On a side note, based on your comments to other answers it seems you need to do a lot of random access by index and not by parameter. That is, you indicated you want to get an Edge by the order in which it was added rather than by specifying unique-ifying parameters, and that you may want to access that order in a highly non-sequential way. For the random access case, this data structure's performance will be better than the custom Set proposed above, because it pays a high upfront-cost of O(N) insert time, where N grows with the size of the set; however, when you go to do random access you get the same great O(1) by index retrieval time that an ArrayList offers.
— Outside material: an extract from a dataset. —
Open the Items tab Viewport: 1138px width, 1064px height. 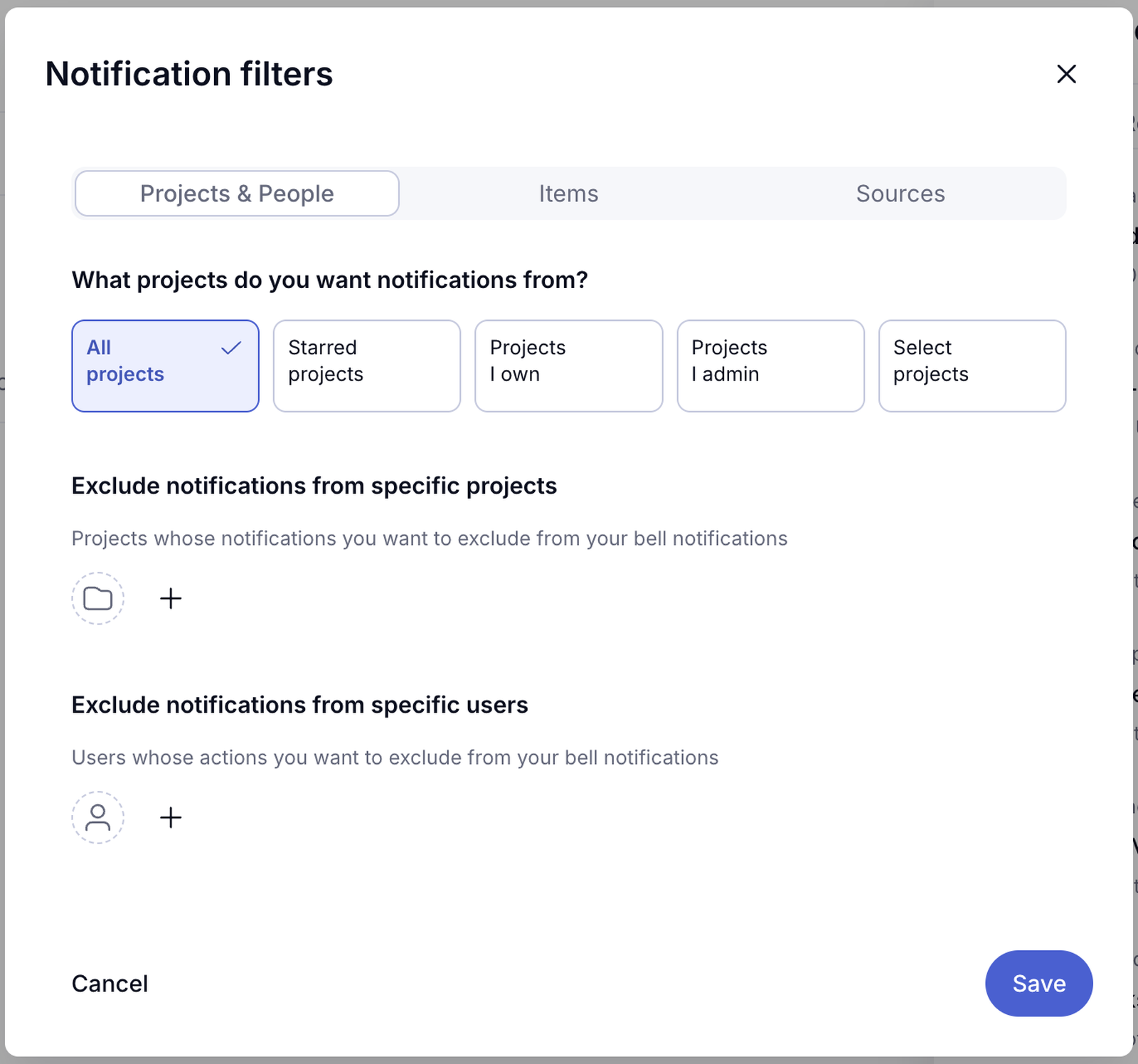[x=568, y=193]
In comparison, for the custom Set, even if you extend a LinkedHashSet to maintain access order you'd pay O(1) insert time, but O(N), to iterate through the entries in order, random access time.
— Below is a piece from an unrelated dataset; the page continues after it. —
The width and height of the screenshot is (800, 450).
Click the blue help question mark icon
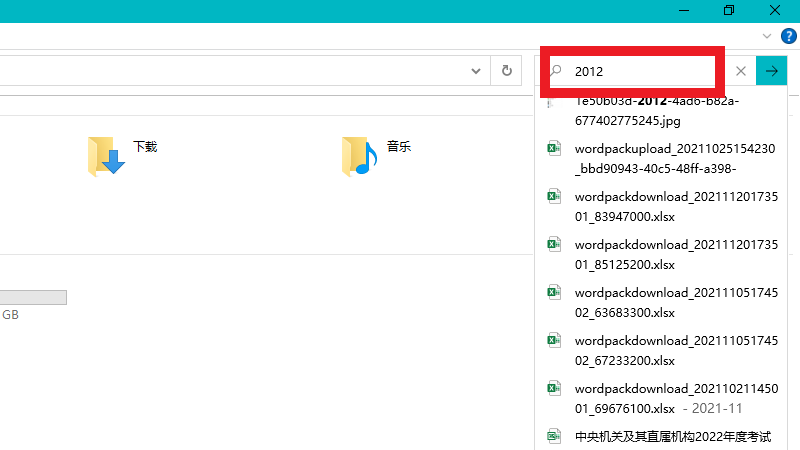pos(788,35)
Basically, you pay the unique-ifying constraint upfront, and forget about it later. In the case of the set, you pay an access time constraint later. Of course, that's not the end of the story, there is definitely a solution which might let both worlds be satisfied. Suppose we keep more data (ah, memory vs. CPU/time), and in the data structure below instead of searching through the list to find out if we already have the Edge in question we maintain an internal Set as well. When we go to insert, we first try finding the Edge in the Set (O(1)), when the Edge is unfound, we add it to the Set and to the List. Now, we have to keep an extra Set around (that's the memory cost) to avoid a time penalty for looking at our List during inserts.
So far so good, but we now need to also define a hashing function which generates unique hashCodes for, well, what you consider unique. In other words, we want to make sure, loosely: hashCode(Edge a) != hashCode(Edge b) where a != b should hold for some unbelievably large space of a and b being different in some sense you define. Given you define such a function you still have to pay the memory cost for keeping a set, but that's maybe not so bad if you really care about the insert cost.
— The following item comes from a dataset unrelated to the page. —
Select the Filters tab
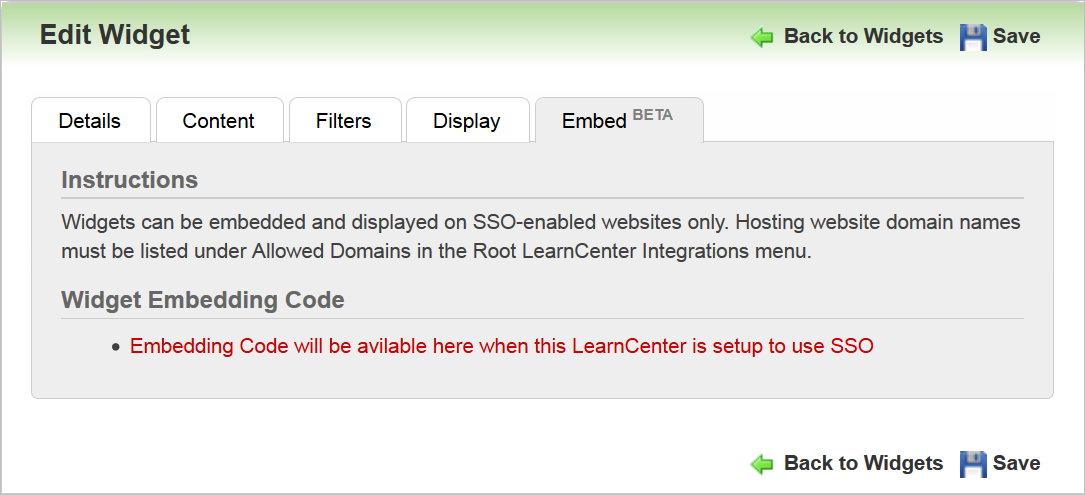The image size is (1085, 495). (x=343, y=121)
Here's the simple straight List concept, it's easily modified to also maintain a Set, and you would modify the contains function below to check the Set rather than check search the List if you wanted to go with the hybrid approach.
public class EdgeArrayList extends ArrayList<Edge>{
@Override
public boolean add(Edge e){
if(contains(e)){
return false;
}
super.add(e);
return true;
}
@Override
public boolean contains(Object o){
if(!(o instanceof Edge))
return false;
Edge e = (Edge) o;
for(Edge item : this){
if(item.source == e.source &&
item.destination == e.destination &&
item.weight == e.weight){
return true;
}
}
return false;
}
}
Usage would then be as you suggest, where Edges already contained in the EdgeArrayList will simply not be added:
EdgeArrayList foo = new EdgeArrayList();
foo.add(new Edge(0, 0, 0));
foo.add(new Edge(0, 0, 0));
At the end of this foo contains just the first instance of an Edge with all parameters set to 0 (I've tested this, it really works).
Some pitfalls here -- checking that a new Edge is not the list will incur an O(N) hit on the order of the size of the current list N.